- [YOUR TASK] Print, word for word, only the lines from the one with "Viewport: 1568px width, 752px" down to the last line of the listing below; no pictures.

- [THE DATA]
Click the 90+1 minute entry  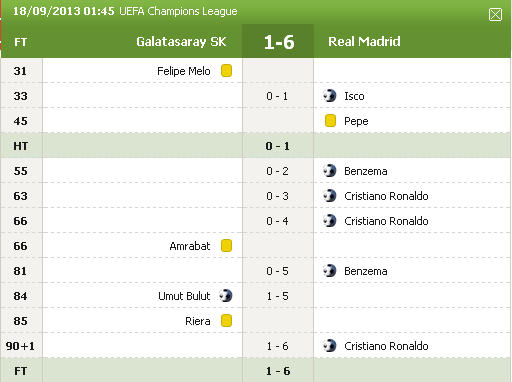(20, 346)
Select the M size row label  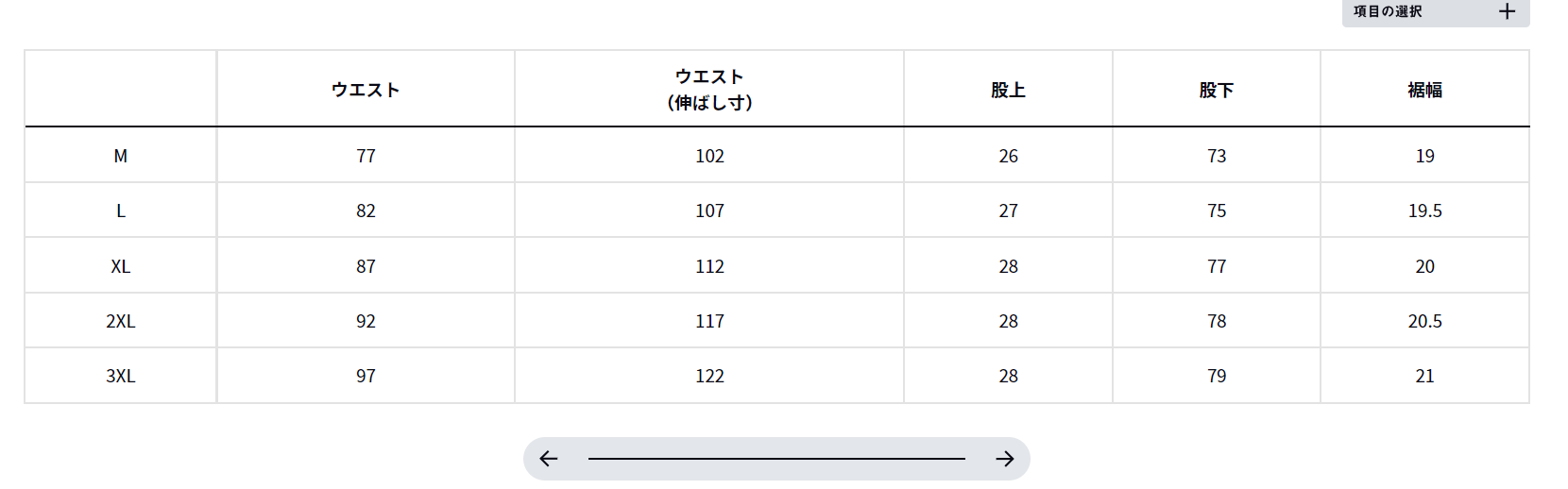121,156
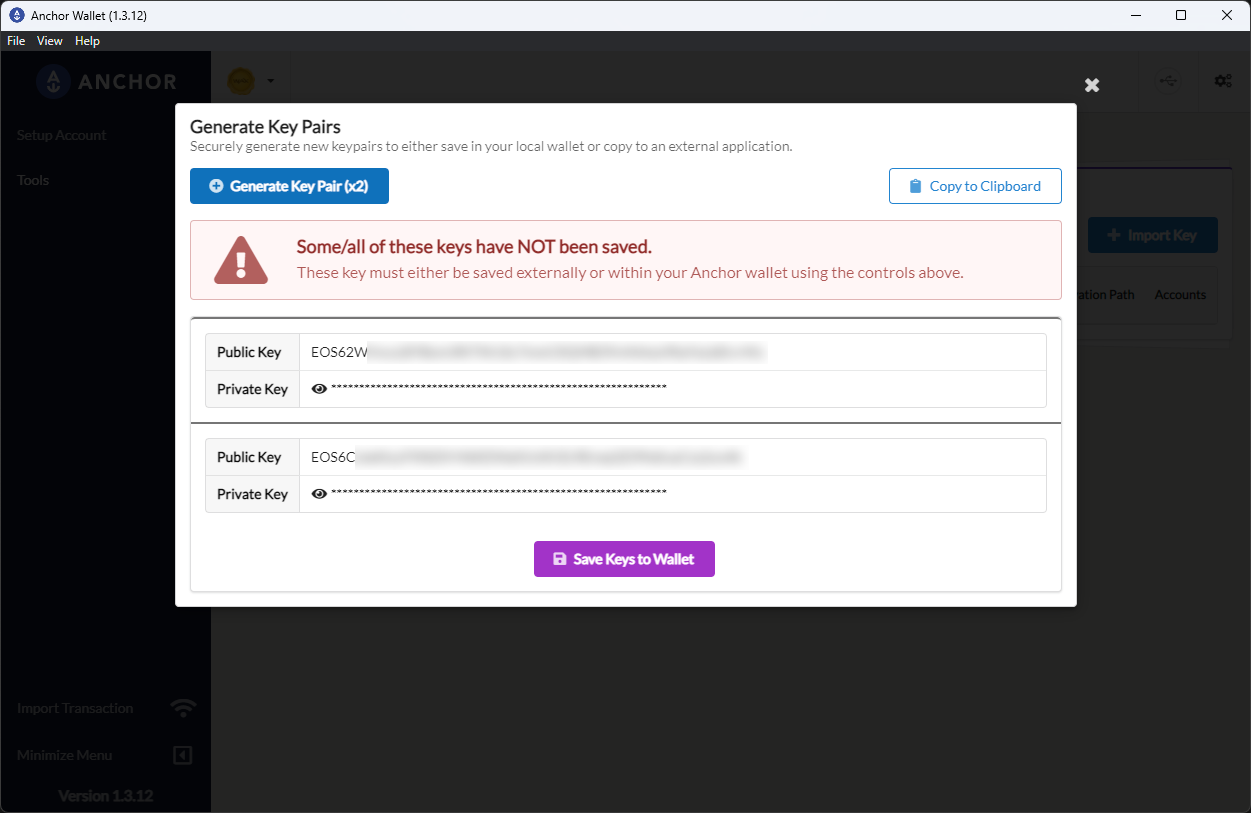Click Save Keys to Wallet button
Screen dimensions: 1251x813
coord(624,559)
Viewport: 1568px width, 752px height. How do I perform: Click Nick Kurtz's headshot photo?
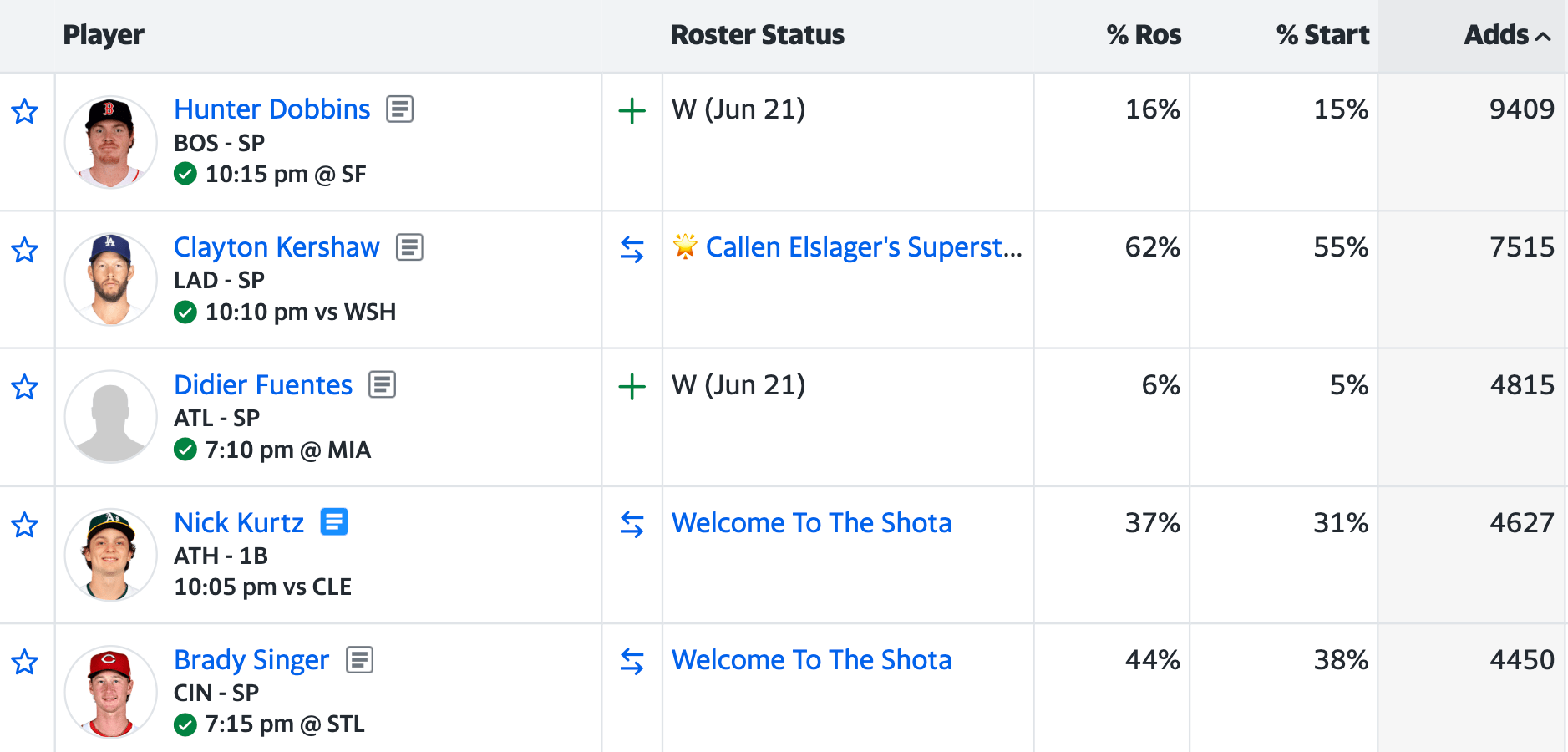click(110, 555)
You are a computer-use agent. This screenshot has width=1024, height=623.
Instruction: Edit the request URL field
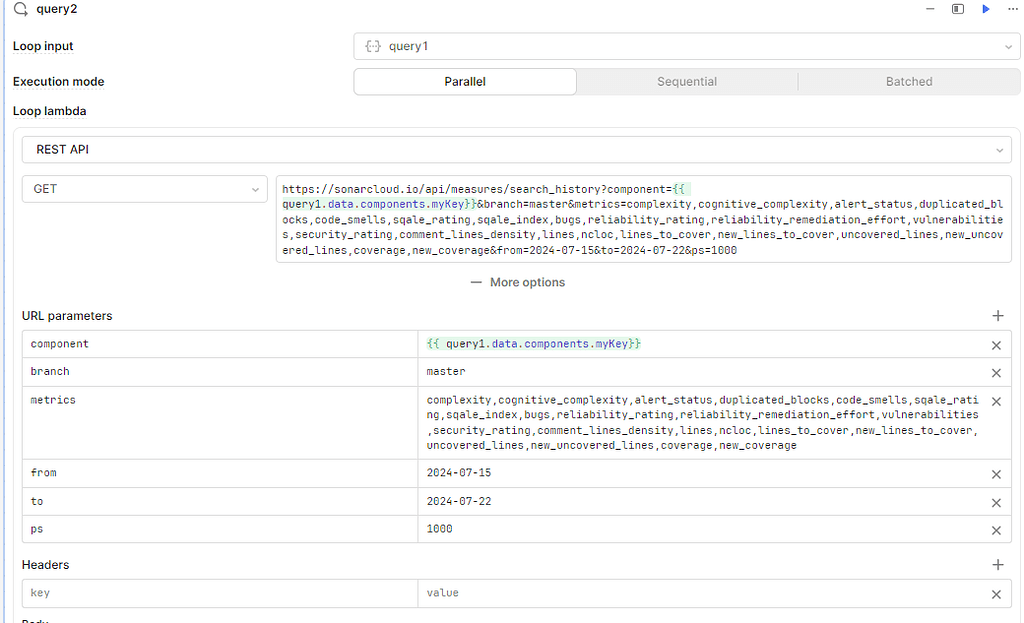point(640,220)
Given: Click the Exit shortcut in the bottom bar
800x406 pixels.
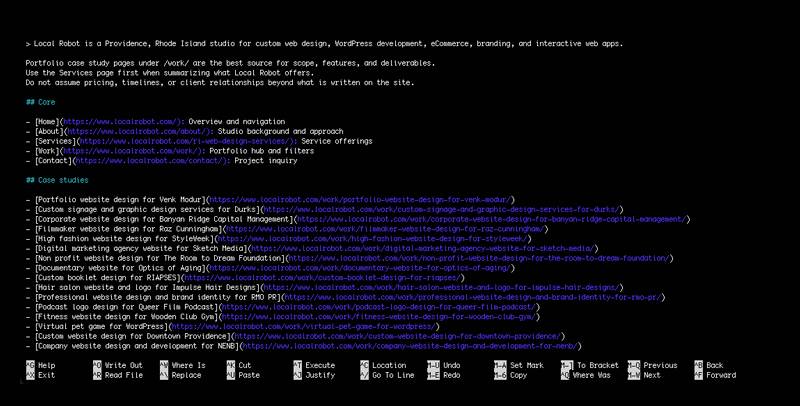Looking at the screenshot, I should (46, 375).
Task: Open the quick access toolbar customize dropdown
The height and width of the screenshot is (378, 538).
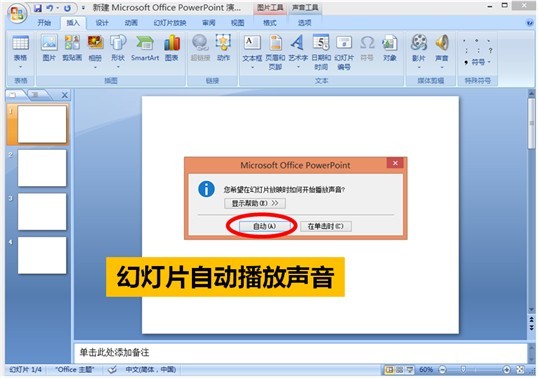Action: pyautogui.click(x=83, y=7)
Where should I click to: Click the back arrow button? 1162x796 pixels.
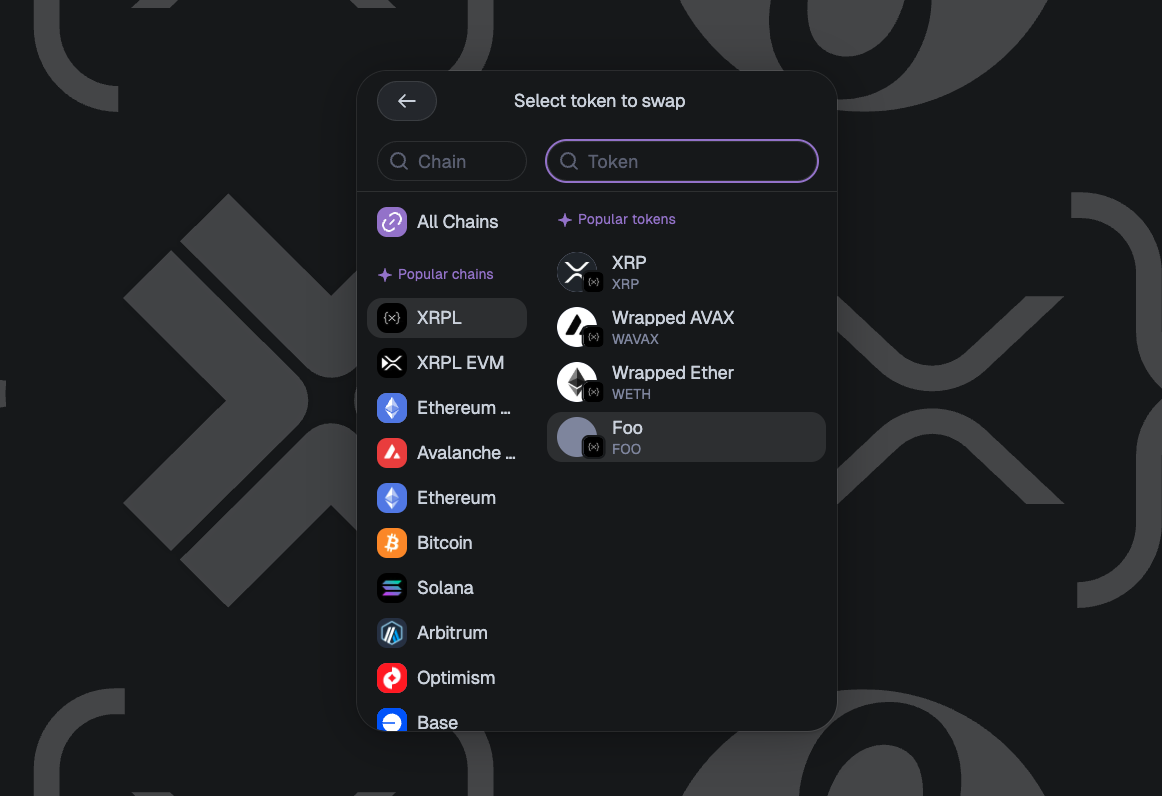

- [WRITTEN REPLY]
Viewport: 1568px width, 752px height. How do I perform: Click Nick Kurtz's headshot photo?
click(110, 555)
You are a computer-use agent. This screenshot has width=1024, height=623.
Instruction: Edit the request URL field
point(640,220)
Given: Click the Exit shortcut in the bottom bar
800x406 pixels.
Looking at the screenshot, I should (46, 375).
Task: Open the quick access toolbar customize dropdown
The height and width of the screenshot is (378, 538).
Action: pyautogui.click(x=83, y=7)
Where should I click to: Click the back arrow button? 1162x796 pixels.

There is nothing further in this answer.